Jakarta, Vox NTT– Masyarakat sipil mendesak Kepala Negara Indonesia dan Filipina segera memberi kesempatan kepada Mary Jane Veloso untuk bersaksi dalam persidangan.
Mary Jane Fiesta Veloso merupakan seorang wanita berkebangsaan Filipina yang dijatuhi vonis hukuman mati karena mengedarkan heroin hingga masuk ke Indonesia.
Mary Jane Fiesta Veloso telah dipindahkan ke Lapas Perempuan Kelas IIB Wonosari, Gunungkidul, Daerah Istimewa Yogyakarta (DIY). Ia dipindahkan bersama 88 warga binaan Lembaga Permasyarakatan (Lapas) Perempuan Kelas II A Yogyakarta.
Direktur Lembaga Pelayanan Advokasi untuk Keadilan dan Perdamaian (Padma) Indonesia, Gabriel Goa dalam keterangan rilis yang diterima media ini, Senin (06/09/2022), menjelaskan, pada tanggal 30 Juli adalah momentum bagi rakyat dunia untuk memperingati hari antiperdagangan orang yang ditetapkan oleh Majelis Umum PBB sejak tahun 2013.
Namun, dalam dokumen trafficking in persons report atau TIP Report tahun 2022 yang dikeluarkan Departemen Luar Negeri AS menyebutkan bahwa pemerintah Indonesia mengalami penurunan kinerja dalam menangani kasus perdagangan orang.
“Sampai hari ini Kementerian Luar Negeri menyebutkan sejumlah 206 buruh migran Indonesia sedang menghadapi hukuman mati karena dijebak menjadi korban sindikat narkoba dan persoalan lainnya.
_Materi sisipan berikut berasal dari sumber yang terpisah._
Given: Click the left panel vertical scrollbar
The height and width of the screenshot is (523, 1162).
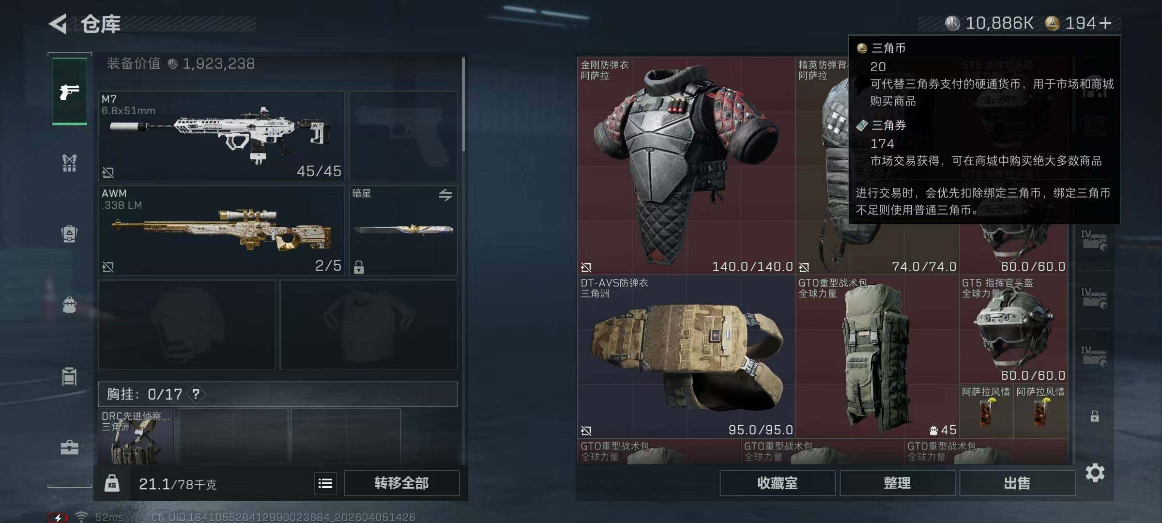Looking at the screenshot, I should (x=463, y=104).
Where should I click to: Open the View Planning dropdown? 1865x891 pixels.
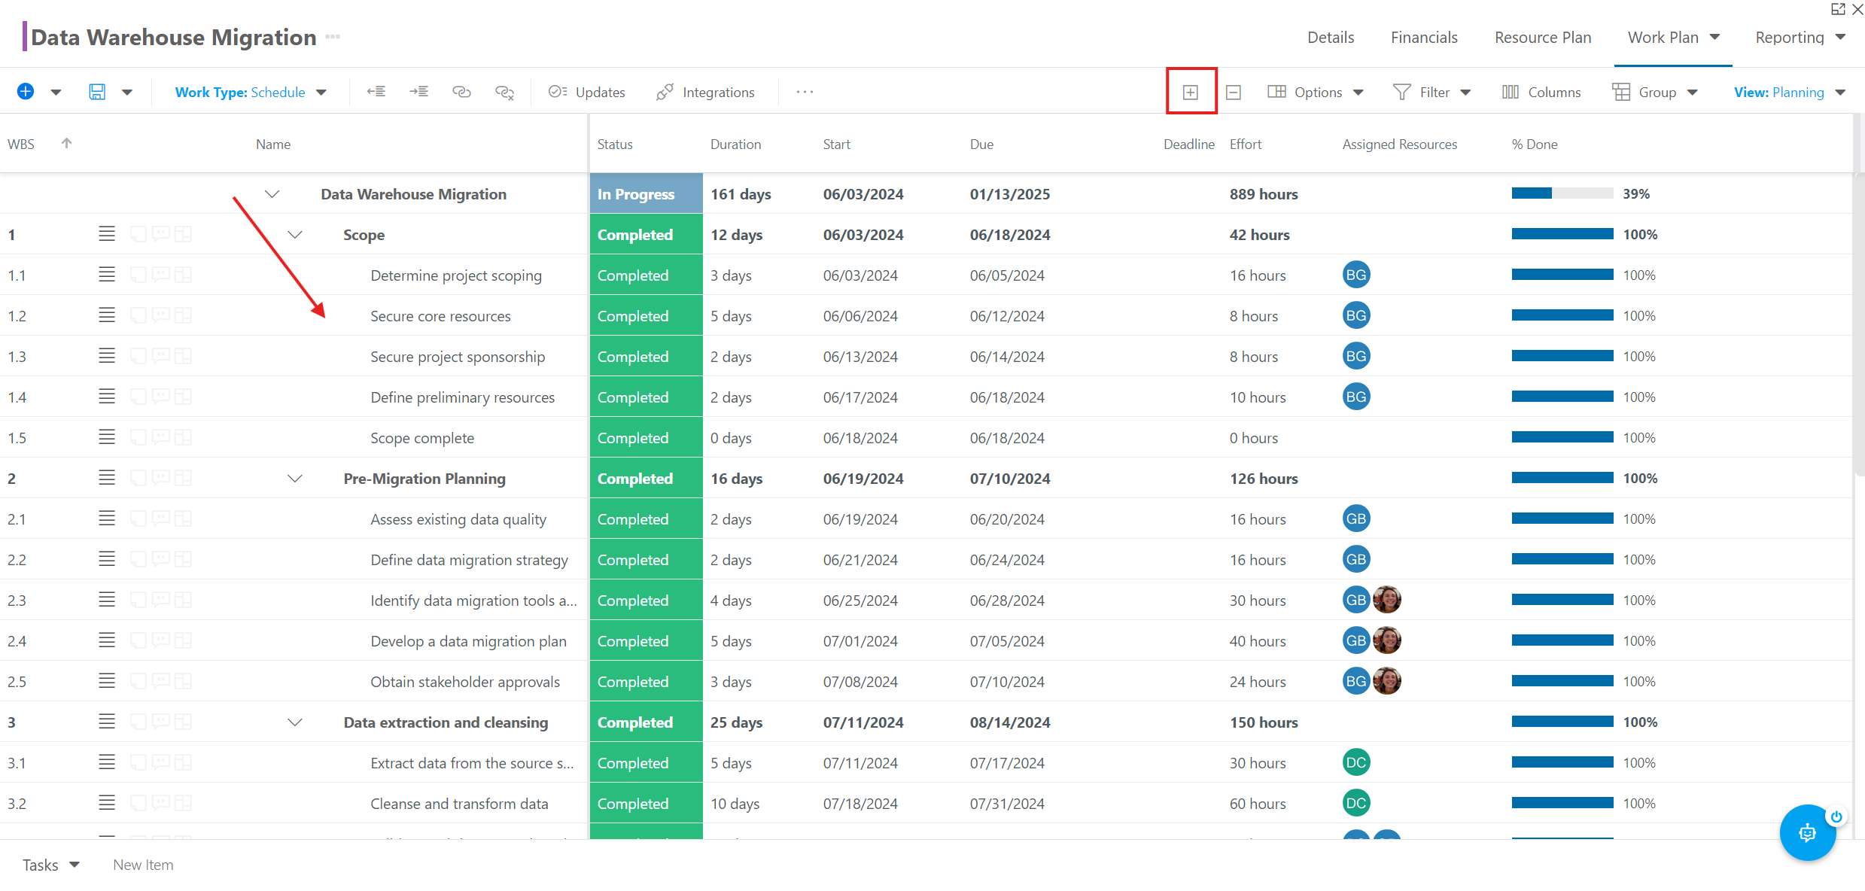(x=1789, y=92)
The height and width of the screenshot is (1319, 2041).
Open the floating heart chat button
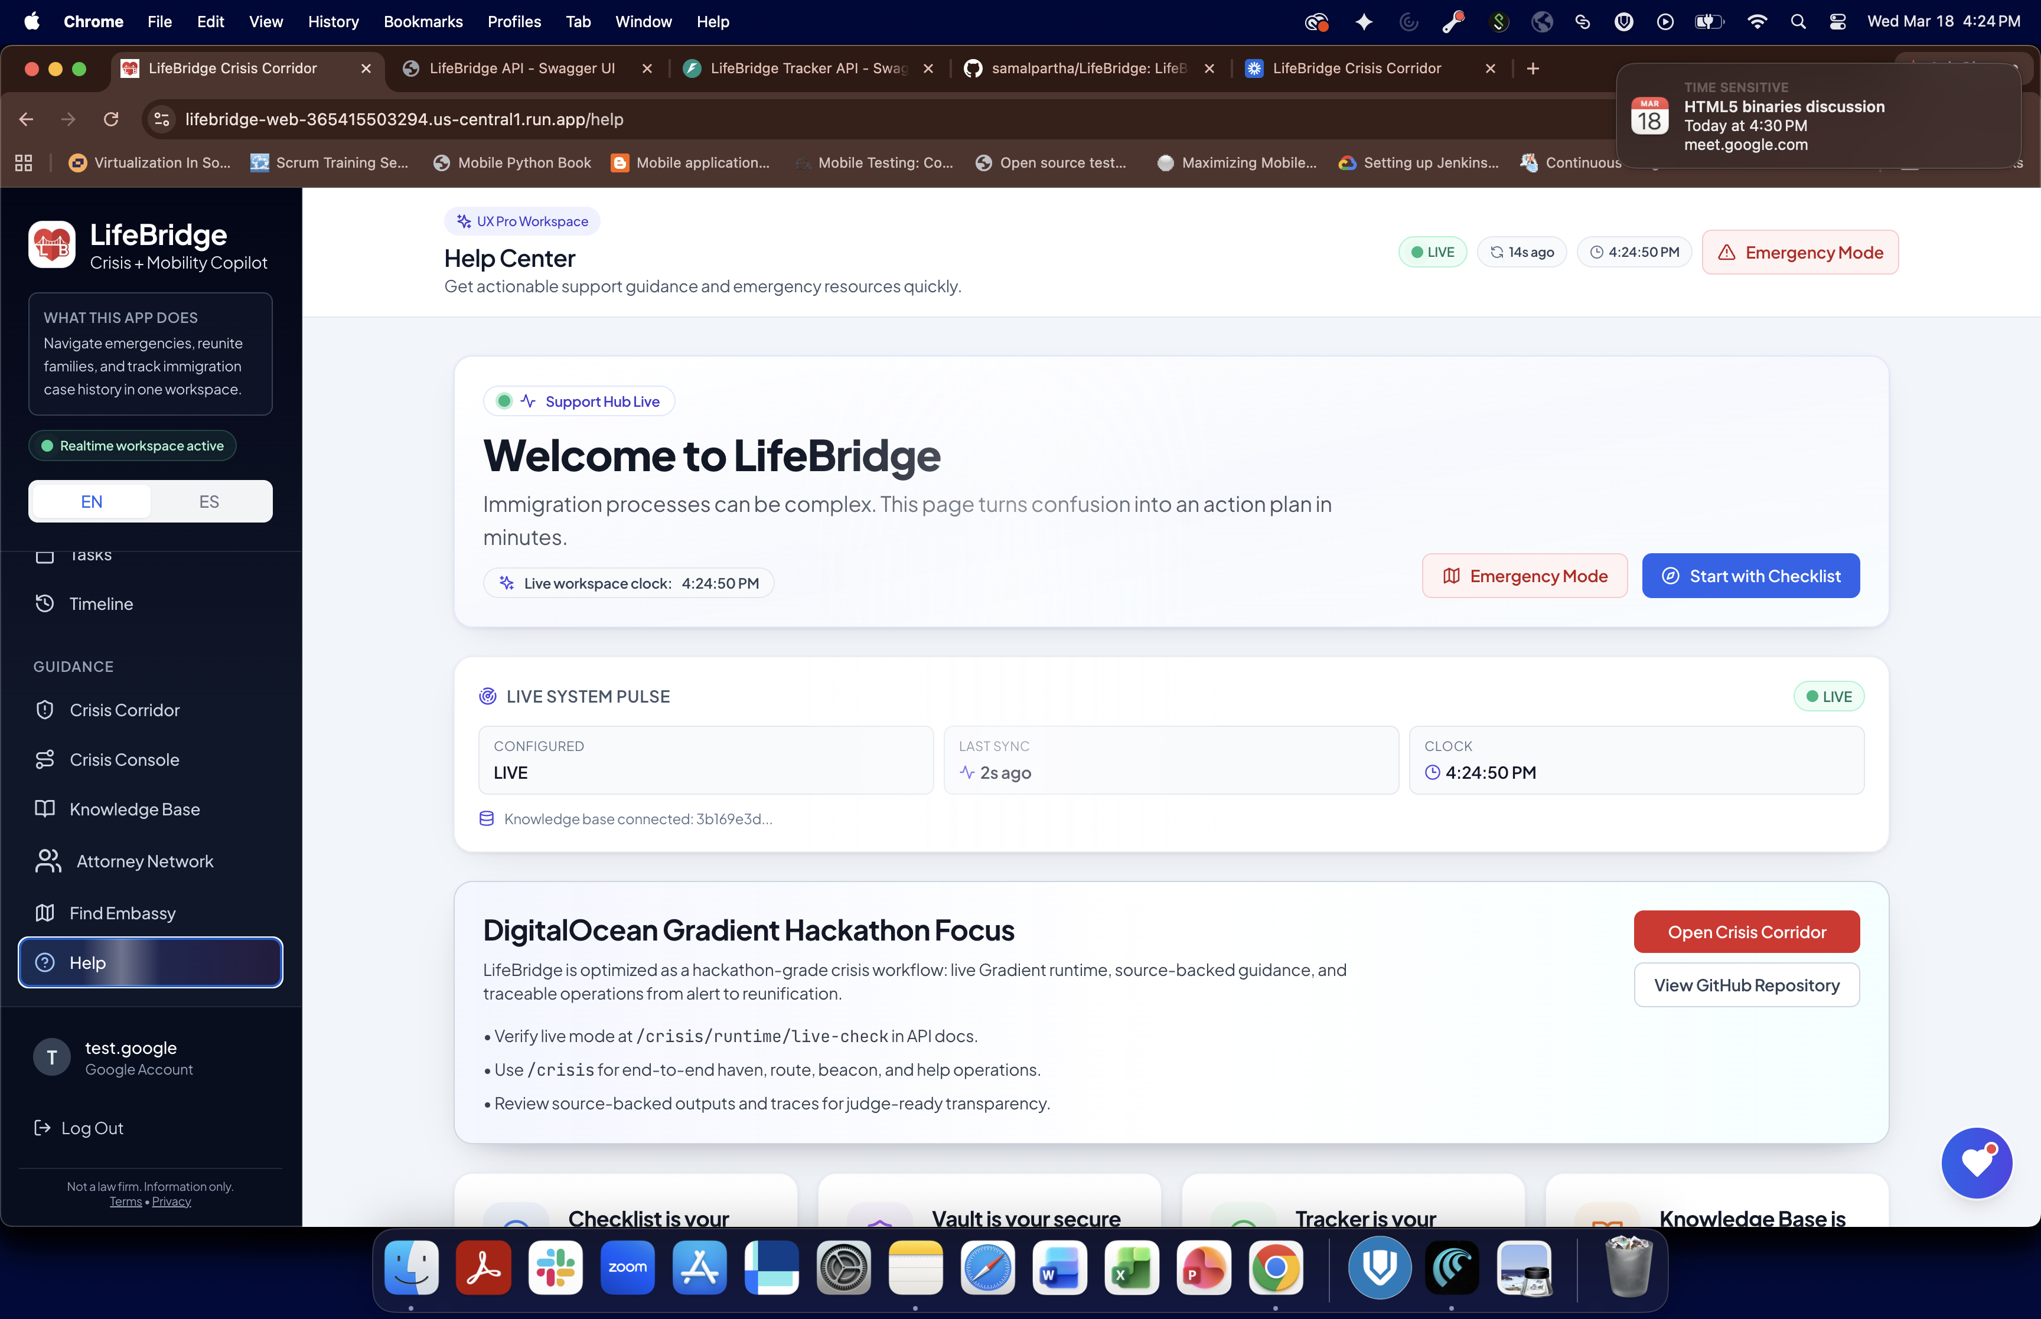point(1976,1162)
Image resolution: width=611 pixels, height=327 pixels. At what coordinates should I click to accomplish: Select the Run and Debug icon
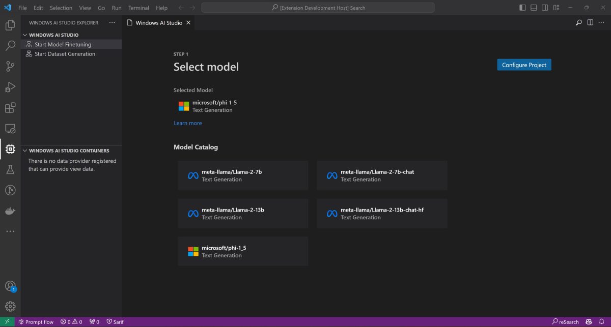[x=10, y=87]

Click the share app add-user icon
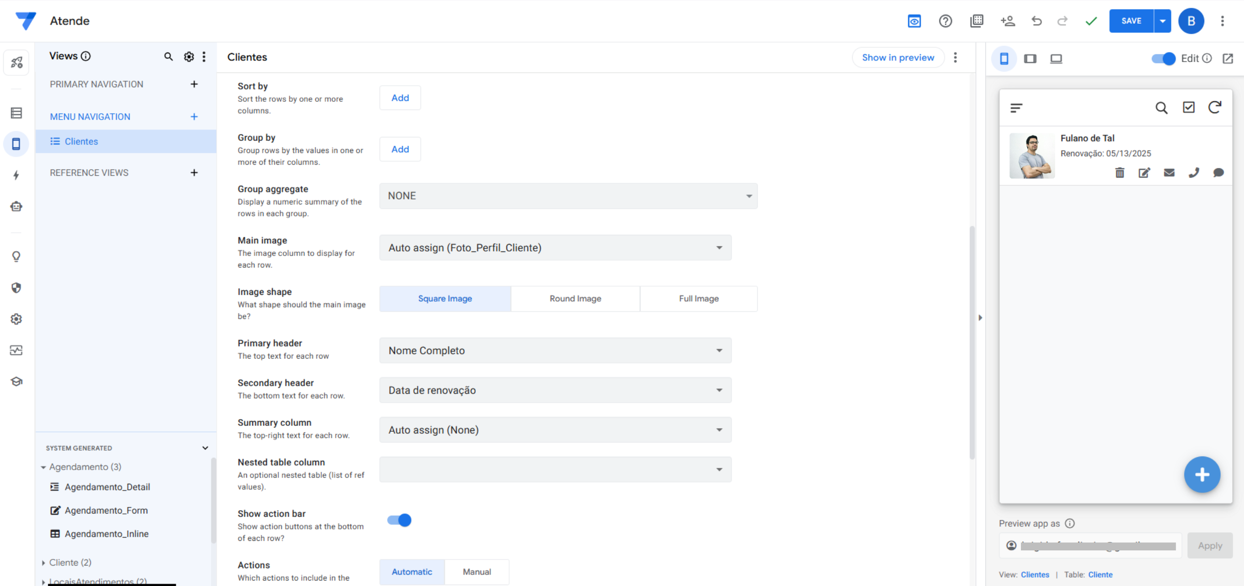click(x=1007, y=21)
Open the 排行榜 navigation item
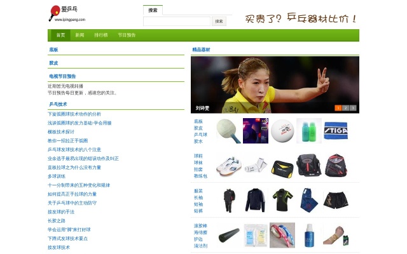This screenshot has height=254, width=407. point(100,36)
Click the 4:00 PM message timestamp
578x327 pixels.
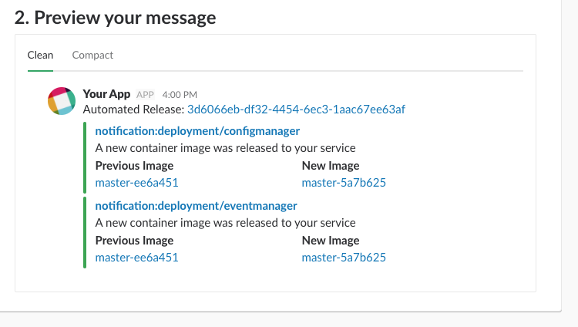click(180, 95)
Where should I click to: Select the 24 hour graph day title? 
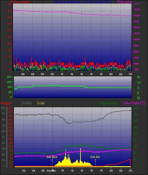pos(83,2)
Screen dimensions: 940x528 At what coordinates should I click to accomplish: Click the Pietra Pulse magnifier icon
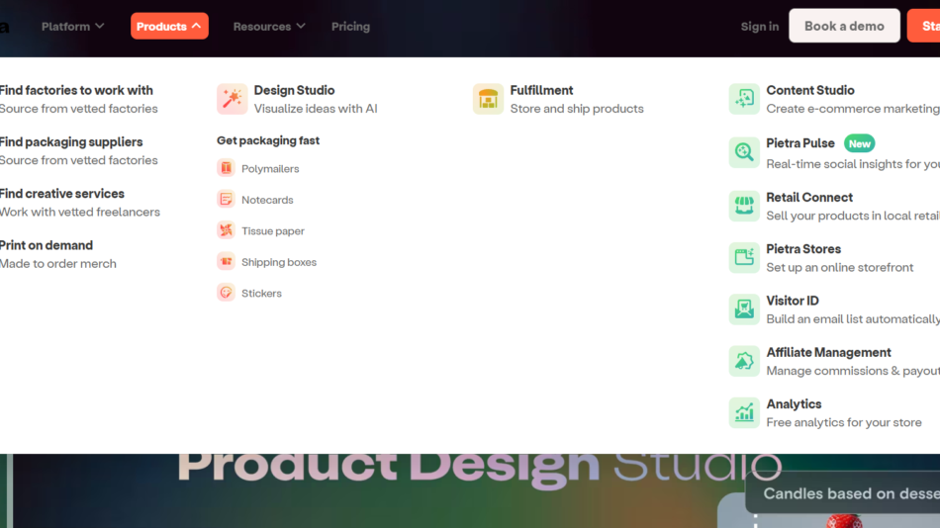pos(744,152)
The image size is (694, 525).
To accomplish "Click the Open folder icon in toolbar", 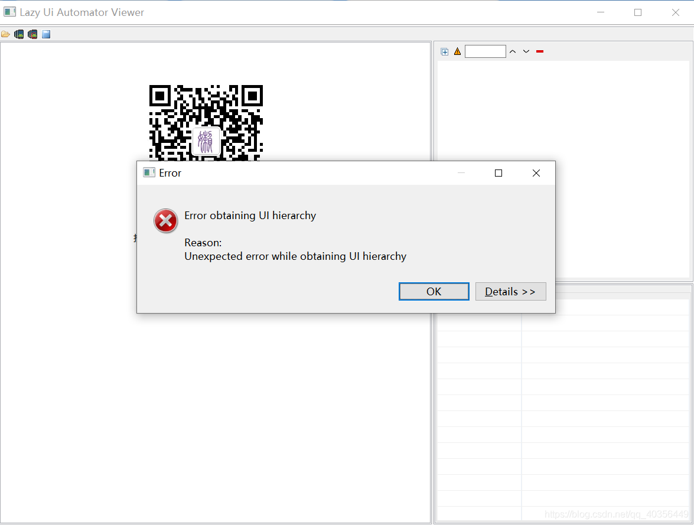I will point(5,34).
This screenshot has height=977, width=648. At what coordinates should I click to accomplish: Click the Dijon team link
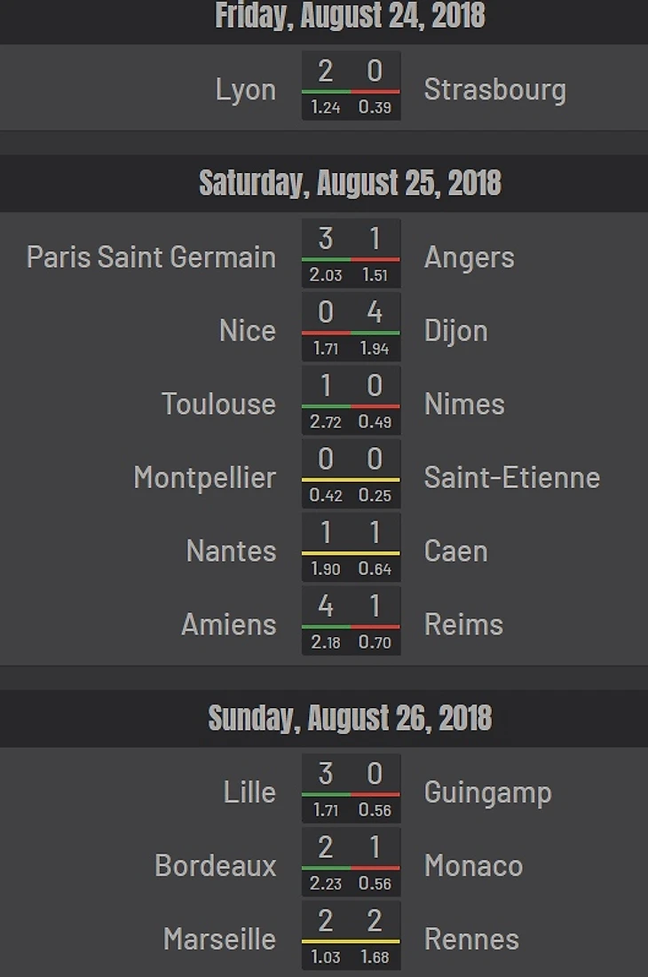point(455,331)
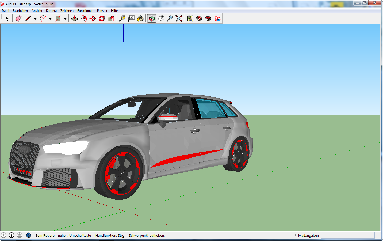Select the Tape Measure tool

(122, 18)
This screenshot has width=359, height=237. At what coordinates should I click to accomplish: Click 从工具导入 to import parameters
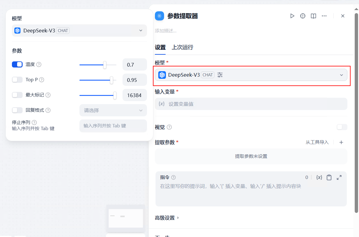tap(317, 142)
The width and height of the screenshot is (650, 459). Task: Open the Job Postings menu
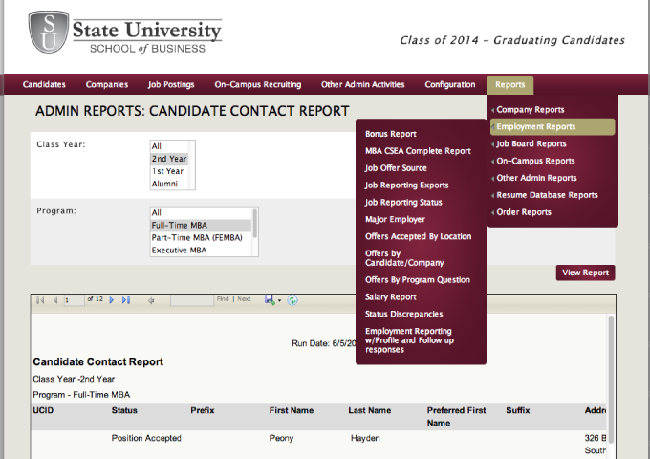(x=171, y=84)
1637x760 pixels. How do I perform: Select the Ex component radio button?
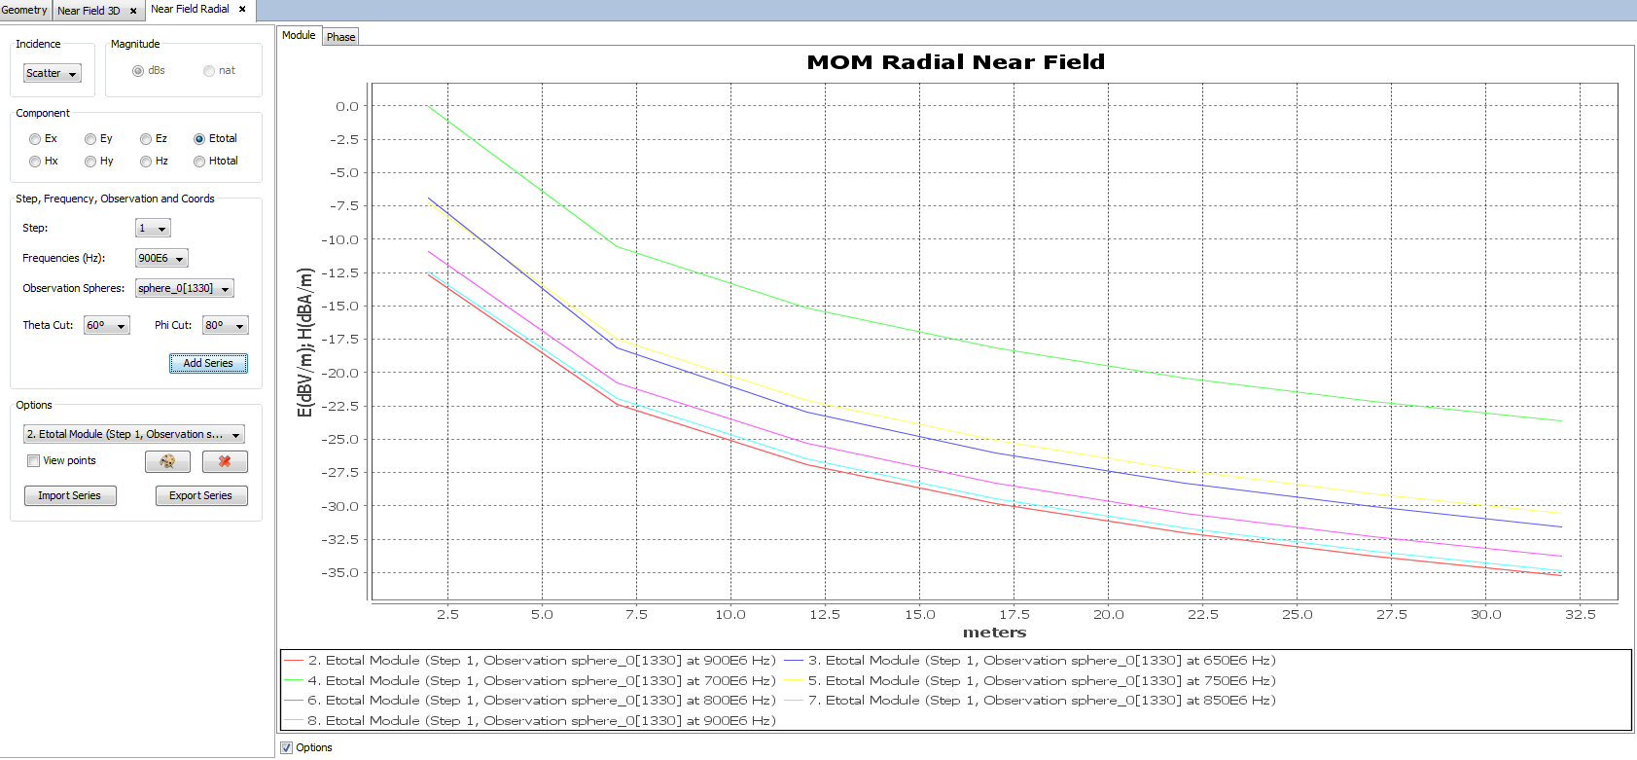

Kami sangat menyayangkan karena belum ada itikad baik dari pemerintah dalam menyelesaikan permasalahan konkret yang dialami rakyat,” ujar Gabriel.
Ia mengatakan, kasus Mary Jane Veloso (MJV) buruh migran asal Filipina dan Merri Utami (MU) buruh migran perempuan asal Indonesia yang sampai hari ini masih di penjara dan terancam hukuman mati.
MJV ditangkap di Bandara Internasional Adi Sucipto Yogyakarta pada 25 April 2010 karena petugas menemukan heroin sebesar 2,6 kilogram yang terbungkus alumunium foil.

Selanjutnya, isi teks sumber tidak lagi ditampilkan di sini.